© 1993 Oxford University Press
research-article |
Effects of 1,1-Dichloroethene and of Some of Its Metabolites on the Functional Viability of Mouse Hepatocytes

*Mechanisms of Drug Toxicity Research Group, Pharmaceutical Sciences Institute, Aston University Aston Triangle, Birmingham B4 7ET, United Kingdom
School of Biochemistry, University of Birmingham Birmingham B15 2TT, United Kingdom
Received January 6, 1993; accepted May 6, 1993
1,1-Dichloroethene (DCE) is hepatotoxic in rodents, and the expression of its toxicity involves probably its metabolism. In this study the role of DCE metabolites in the generation of the hepatotoxic lesion was investigated. Hepatocytes from male BALB/c mice in suspension were used as the experimental model. Cells were incubated with DCE for up to 5 hr and cellular viability was assessed by measurement of the release of lactate dehydrogenase into the medium and by alterations in the reduction of the dye 3-(4,5-dimethylthiazol-2-yl)-2,5-diphenyl tetrazolium bromide.
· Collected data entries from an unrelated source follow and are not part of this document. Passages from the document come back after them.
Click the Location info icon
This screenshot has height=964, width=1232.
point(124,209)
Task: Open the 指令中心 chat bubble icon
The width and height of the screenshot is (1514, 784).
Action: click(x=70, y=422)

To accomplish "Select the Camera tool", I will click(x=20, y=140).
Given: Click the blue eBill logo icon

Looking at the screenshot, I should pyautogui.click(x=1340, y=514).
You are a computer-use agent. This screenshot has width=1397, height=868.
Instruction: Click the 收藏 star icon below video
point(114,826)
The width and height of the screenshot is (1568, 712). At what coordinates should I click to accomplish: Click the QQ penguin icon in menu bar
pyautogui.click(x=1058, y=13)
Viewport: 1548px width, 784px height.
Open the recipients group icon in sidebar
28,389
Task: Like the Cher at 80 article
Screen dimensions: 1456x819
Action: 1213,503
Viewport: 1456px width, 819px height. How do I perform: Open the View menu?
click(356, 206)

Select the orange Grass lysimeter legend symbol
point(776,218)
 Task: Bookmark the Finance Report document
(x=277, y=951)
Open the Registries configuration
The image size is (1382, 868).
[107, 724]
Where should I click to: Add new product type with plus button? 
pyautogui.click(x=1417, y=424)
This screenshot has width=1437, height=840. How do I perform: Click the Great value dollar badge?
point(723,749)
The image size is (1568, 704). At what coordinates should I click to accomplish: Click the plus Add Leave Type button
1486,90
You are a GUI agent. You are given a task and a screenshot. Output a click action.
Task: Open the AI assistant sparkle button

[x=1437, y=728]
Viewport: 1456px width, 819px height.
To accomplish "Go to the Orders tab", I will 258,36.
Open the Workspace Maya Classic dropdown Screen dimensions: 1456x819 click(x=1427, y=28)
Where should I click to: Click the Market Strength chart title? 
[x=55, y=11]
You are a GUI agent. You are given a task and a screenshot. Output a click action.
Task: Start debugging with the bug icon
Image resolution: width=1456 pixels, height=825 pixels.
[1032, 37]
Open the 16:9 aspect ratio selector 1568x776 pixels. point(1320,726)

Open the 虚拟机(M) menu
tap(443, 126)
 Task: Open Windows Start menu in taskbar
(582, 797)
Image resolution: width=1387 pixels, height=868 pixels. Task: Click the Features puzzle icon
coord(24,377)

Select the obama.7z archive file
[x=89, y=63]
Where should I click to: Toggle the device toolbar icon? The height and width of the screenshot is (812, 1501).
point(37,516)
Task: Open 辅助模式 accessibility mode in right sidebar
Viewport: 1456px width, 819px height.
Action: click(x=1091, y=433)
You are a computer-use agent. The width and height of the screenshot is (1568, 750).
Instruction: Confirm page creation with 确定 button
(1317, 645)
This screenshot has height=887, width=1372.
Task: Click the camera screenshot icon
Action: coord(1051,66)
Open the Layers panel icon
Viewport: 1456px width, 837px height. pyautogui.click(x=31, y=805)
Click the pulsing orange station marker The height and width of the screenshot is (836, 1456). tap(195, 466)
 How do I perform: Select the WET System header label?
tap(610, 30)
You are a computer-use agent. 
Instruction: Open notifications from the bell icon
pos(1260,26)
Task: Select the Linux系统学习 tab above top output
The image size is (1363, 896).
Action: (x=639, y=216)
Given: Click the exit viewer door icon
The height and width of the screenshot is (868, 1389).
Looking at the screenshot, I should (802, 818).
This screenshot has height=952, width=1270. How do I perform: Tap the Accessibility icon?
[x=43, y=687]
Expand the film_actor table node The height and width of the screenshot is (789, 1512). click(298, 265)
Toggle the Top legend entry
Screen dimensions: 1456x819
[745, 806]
After incubation for 3 hr DCE at 0.5 mM caused maximal toxicity, whereas at 0.1 mM DCE was only marginally toxic. Cytotoxicity was exacerbated by pretreatment of mice with buthionine sulfoximine (1.6 g/kg), an inhibitor of glutathione biosynthesis, given 4 hr prior to hepatocyte isolation. Inclusion of N-acetylcysteine (10 mM) into the incubate protected cells against DCE-induced cytotoxicity. Coincubation with octylamine (0.5 mM), an inhibitor of cytochrome P450, abolished the cytotoxic potential of 0.5 mM DCE during incubation for 3 hr. DCE toxicity was increased in hepatocytes from mice which had received ethanol or acetone in their drinking water, both of which induce levels of the hepatic cytochrome P450 isozyme P450 2E1. Incubation of cells with the P450 2E1 inhibitors N,N-dimethylformamide (10 mM) or diethyldithiocarbamate (100 µM) protected liver cells against the detrimental effect of DCE. Pretreatment of animals with phenobarbital, which induces the P450 2B subfamily, or 3-methylcholan-threne, which induces P450 1A1, did not affect the degree of hepatocytotoxicity elicited by DCE. The DCE metabolites chloroacetic acid and dichloroacetaldehyde at 0.75 mM were toxic toward the cells; however, their toxic potency was inferior to that of DCE. Dichloroacetic acid, another product of metabolic DCE oxidation, and S-(chloroacetyl)glutathione and glutathionylacetylglutathione, both of which are generated by conjugation of DCE metabolites with glutathione, at concentrations of up to 5 mM did not interfere with hepatocyte viability. The results suggest that (i) DCE undergoes metabolic toxification in mouse hepatocytes, (ii) P450 2E1 is responsible for the metabolic activation of DCE, and (iii) conjugation with glutathione is a detoxification step.